### Tasks and exercises
a) According to the essay on burnout and expectations, in what field are the writer's degrees?
b) Write the next part of the essay on burnout and expectations, picking up after its final sentence.

I know exactly what I was thinking. That I did it because it would be a nice thing to do. Or because it was something to achieve that would look good on a resume. I did it because I could.

I’ve talked a lot with therapists about how could and should are not the same word.

We’ve also discussed my issues as a former gifted kid. Turns out, it wasn’t just perfectionism and undiagnosed anxiety and depression. It was also an almost constant state of burnout. I just thought that was normal. If I wasn’t exhausted, I must not be working hard enough. Who knew that wasn’t healthy? Oh, everyone knew that? OK, then.

[PSA – I’m fairly confident you’re working hard enough. Why don’t you take a break? Maybe have some water? When was the last time you ate something?]

One of the hardest parts of this unraveling is figuring out what constitutes a reasonable expectation. It’s been over twenty years since I earned that last tassel, and taking the highest possible level of achievement and internalizing it as an expectation is still one of my biggest struggles.

I have made a lot of progress. It’s gotten pretty easy to see when other people’s expectations of me are unreasonable, and I often have a visceral reaction to them, especially when they don’t align with my values. The example that springs to mind is when someone said to me, “Oh, so you’re not really using your degree at all?” when I talked about my job. First, my degrees are in communication, so the fact that I had the superior diplomacy skills necessary to refrain from imitating a velociraptor when she said that was itself an example of using my degree. Second, the idea that something is only worthwhile if it can be used to earn money disgusts me. Especially something as rich and formative as the whole of my college experience was. The very idea that I am somehow obligated to capitalize on all my knowledge, talents, skills, and connections doesn’t live up to my standards at all.

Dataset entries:
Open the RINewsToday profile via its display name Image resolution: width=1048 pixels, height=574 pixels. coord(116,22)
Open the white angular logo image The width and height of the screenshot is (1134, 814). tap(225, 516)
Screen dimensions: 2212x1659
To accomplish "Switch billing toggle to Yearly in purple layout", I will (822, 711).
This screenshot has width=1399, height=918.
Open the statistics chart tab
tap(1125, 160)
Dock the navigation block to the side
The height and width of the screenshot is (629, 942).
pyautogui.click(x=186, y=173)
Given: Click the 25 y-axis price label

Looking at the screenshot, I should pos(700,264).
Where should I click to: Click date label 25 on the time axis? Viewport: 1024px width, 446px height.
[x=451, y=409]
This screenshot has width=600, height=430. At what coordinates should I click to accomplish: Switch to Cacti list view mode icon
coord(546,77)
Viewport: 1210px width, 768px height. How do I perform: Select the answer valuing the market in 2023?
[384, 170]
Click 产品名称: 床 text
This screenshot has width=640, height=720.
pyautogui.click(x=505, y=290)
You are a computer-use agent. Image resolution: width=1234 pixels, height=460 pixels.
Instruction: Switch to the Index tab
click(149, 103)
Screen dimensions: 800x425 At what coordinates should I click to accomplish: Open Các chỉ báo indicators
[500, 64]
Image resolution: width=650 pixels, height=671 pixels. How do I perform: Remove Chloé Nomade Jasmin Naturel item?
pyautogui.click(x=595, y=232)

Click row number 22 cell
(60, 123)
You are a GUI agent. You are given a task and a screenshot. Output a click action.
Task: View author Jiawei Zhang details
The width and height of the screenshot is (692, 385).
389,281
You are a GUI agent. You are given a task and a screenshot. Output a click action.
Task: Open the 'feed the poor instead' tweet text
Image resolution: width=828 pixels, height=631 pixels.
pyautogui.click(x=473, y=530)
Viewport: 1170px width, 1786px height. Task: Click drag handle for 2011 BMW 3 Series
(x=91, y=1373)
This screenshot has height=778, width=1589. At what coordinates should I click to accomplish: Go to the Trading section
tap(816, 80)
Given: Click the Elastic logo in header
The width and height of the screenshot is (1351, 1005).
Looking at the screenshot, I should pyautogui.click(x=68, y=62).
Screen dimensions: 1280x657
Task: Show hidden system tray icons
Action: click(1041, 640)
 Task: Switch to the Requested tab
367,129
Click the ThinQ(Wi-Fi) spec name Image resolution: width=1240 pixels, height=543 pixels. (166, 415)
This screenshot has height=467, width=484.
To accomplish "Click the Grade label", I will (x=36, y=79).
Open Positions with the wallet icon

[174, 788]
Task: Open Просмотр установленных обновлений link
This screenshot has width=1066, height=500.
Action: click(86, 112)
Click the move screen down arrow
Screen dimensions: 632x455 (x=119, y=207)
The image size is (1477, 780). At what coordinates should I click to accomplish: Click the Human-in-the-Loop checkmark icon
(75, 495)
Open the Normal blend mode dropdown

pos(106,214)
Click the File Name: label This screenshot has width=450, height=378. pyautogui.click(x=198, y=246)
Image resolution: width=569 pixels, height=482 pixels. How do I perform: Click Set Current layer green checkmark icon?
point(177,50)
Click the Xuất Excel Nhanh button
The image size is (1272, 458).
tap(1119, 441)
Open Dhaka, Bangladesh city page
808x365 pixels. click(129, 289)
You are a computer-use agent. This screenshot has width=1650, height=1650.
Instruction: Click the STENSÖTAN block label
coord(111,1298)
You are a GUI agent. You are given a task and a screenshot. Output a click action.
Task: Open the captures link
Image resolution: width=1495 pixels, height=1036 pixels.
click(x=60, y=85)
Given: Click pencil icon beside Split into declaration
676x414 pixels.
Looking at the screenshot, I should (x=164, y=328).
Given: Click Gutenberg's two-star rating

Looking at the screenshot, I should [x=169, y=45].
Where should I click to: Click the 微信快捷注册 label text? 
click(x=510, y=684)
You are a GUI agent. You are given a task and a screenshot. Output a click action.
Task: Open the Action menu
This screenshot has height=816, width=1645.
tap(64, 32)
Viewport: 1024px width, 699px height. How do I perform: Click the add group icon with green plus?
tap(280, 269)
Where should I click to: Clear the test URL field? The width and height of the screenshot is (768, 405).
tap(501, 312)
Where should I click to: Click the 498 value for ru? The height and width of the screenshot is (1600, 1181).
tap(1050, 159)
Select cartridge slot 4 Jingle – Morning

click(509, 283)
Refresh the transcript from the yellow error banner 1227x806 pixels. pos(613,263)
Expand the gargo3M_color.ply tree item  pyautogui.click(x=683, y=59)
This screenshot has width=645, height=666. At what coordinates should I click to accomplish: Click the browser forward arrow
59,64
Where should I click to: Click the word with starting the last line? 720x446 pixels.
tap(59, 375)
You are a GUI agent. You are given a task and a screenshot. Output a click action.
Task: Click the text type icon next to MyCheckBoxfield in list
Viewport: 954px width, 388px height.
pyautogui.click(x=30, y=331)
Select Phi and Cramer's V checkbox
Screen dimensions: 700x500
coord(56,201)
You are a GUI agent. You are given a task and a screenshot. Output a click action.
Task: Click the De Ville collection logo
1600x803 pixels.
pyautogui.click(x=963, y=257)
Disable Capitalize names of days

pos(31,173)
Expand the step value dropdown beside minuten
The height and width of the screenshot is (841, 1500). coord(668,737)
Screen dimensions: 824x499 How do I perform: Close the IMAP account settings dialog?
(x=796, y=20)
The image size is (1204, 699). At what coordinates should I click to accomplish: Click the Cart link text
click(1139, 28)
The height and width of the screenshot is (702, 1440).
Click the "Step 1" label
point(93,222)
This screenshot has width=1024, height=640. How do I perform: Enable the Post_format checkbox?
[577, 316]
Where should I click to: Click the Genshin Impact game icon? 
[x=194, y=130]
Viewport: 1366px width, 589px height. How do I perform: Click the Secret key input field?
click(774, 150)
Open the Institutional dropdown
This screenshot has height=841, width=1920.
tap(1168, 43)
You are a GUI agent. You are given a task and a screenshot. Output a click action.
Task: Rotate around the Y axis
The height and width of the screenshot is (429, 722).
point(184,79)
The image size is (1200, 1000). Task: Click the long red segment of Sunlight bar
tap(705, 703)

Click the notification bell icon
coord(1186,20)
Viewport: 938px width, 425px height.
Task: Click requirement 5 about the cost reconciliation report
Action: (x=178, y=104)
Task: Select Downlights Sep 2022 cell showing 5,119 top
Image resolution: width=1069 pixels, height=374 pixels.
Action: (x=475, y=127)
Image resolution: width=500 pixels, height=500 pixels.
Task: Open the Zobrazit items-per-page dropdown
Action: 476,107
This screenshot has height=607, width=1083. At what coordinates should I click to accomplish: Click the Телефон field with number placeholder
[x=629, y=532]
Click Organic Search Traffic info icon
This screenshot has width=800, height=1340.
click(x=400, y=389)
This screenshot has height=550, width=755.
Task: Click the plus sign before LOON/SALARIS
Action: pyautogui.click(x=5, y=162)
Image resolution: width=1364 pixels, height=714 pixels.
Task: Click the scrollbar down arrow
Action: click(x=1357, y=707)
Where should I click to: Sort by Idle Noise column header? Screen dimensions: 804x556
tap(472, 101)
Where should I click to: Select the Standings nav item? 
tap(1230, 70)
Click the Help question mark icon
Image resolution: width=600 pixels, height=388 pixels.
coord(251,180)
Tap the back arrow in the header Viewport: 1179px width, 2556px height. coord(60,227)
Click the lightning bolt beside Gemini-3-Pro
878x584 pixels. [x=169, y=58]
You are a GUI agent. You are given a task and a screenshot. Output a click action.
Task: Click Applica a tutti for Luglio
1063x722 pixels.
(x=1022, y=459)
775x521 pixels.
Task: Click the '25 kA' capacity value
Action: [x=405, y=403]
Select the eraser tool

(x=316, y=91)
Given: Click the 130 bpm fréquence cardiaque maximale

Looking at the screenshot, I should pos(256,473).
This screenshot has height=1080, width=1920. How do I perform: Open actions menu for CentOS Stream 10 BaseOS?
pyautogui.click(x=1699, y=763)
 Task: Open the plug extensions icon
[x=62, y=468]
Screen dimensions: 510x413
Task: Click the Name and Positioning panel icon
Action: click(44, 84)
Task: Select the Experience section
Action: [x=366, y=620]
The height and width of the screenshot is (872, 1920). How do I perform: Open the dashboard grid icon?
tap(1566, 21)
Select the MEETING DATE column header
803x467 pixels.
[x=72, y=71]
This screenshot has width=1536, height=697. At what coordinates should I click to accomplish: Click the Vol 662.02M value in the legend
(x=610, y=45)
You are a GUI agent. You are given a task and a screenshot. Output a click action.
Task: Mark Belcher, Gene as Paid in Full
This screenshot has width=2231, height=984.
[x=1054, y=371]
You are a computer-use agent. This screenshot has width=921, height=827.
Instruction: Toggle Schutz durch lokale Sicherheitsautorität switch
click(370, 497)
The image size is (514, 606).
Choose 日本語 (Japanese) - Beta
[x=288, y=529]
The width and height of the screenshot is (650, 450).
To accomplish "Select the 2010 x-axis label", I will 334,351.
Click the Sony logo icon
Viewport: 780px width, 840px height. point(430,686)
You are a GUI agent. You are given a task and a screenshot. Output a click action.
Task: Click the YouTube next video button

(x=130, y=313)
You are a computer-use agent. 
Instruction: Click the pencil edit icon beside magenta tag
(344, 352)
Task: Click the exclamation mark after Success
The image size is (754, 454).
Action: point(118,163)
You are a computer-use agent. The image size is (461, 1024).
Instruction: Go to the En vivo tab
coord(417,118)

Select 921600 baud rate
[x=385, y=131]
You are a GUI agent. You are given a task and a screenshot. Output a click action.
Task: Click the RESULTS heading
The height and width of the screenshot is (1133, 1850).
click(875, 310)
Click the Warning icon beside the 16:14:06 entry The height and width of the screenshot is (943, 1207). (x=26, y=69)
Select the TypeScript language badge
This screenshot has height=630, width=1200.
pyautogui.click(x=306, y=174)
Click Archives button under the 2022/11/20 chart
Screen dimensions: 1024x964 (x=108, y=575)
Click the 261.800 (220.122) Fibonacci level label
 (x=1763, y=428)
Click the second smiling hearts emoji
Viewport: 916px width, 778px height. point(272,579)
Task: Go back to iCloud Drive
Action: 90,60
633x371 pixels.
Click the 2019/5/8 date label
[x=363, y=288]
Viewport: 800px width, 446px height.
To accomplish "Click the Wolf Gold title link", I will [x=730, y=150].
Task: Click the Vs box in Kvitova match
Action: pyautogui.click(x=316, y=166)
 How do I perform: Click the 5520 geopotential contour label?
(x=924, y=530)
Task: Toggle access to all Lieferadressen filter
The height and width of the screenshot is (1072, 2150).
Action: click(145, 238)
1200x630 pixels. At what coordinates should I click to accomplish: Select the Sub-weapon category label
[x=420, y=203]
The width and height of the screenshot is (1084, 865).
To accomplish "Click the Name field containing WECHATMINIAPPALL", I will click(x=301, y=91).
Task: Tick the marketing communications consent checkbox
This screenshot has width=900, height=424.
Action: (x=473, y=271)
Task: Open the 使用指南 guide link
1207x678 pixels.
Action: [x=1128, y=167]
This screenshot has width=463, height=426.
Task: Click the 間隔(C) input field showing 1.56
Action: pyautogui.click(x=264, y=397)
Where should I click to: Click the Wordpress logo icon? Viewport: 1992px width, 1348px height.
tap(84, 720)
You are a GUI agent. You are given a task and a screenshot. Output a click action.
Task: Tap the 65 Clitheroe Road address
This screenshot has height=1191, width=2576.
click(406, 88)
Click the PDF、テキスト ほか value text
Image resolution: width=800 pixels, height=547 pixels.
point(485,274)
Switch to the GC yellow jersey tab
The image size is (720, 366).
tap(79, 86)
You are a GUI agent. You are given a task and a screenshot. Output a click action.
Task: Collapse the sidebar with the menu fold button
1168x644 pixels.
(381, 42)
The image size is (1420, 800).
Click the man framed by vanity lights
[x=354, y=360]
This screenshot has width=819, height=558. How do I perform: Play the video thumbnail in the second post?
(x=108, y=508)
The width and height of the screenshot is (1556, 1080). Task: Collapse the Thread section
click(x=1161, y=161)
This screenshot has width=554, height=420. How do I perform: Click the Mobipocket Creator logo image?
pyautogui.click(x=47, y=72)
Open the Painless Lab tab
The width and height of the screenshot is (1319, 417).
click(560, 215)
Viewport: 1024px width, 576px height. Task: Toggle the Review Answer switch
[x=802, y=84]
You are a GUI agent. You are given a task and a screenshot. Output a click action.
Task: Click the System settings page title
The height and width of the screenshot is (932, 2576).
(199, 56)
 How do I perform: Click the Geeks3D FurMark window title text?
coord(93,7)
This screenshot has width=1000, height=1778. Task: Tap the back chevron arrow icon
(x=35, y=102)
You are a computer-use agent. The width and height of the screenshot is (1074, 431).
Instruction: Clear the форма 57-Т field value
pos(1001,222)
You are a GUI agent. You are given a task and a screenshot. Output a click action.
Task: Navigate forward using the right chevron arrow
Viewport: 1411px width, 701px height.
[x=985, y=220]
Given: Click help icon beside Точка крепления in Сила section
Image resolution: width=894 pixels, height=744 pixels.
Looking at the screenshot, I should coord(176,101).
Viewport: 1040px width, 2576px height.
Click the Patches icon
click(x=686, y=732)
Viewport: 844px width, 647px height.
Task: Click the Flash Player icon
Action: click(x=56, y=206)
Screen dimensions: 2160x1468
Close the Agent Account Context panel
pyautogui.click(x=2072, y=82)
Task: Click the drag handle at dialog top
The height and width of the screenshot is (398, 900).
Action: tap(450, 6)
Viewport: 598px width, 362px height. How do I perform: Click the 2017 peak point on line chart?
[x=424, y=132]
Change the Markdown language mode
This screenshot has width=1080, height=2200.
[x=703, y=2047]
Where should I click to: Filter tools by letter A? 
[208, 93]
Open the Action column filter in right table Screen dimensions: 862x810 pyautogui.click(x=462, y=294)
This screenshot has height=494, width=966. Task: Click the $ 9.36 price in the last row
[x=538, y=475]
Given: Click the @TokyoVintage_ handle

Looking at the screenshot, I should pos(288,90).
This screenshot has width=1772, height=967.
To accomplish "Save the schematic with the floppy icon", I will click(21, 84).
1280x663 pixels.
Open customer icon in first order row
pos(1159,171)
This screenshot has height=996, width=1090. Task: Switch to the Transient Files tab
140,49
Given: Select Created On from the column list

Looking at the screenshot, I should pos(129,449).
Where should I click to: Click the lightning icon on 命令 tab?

### Your written answers
a) Communication

b)
[Another PSA – If your college experience was not rich or formative, you didn’t necessarily do it wrong. As someone who has spent her whole career in higher education, I’m fairly confident it was them, not you.]

Most of my struggles lie in overcoming my own unreasonable expectations of myself. I still say yes way too often simply because I can. Because I know I’ll be good at it. Because I know it will be helpful. Because I know it would probably take me less time to do it than it will take someone else with less experience. And if it ends up taking me longer than I think it should, I am brutal with myself. Once, I was berating myself for turning in something later than I wanted to (still before the deadline, mind you – just not as early as I had planned) and my boss said, “You know you are still the first to turn it in, right? No one else has finished yet.” And without missing a beat, I responded, “Yes, but I’m extraordinary.” To his credit, he did not laugh in my face. He just let it sit there and marinate. And I took a much-needed walk.

As I’ve been trying to cut out the things that I’m involved in that don’t really bring me joy or stress me out, I’ve been bumping up against all the expectations I’ve taken on. I suspect that’s why the process is harder than I hoped it would be. But if I want the lush life I envision, I must work to move on from these responsibilities and the expectations that hold me to them.

Sometimes you have to fight for the lush life you want.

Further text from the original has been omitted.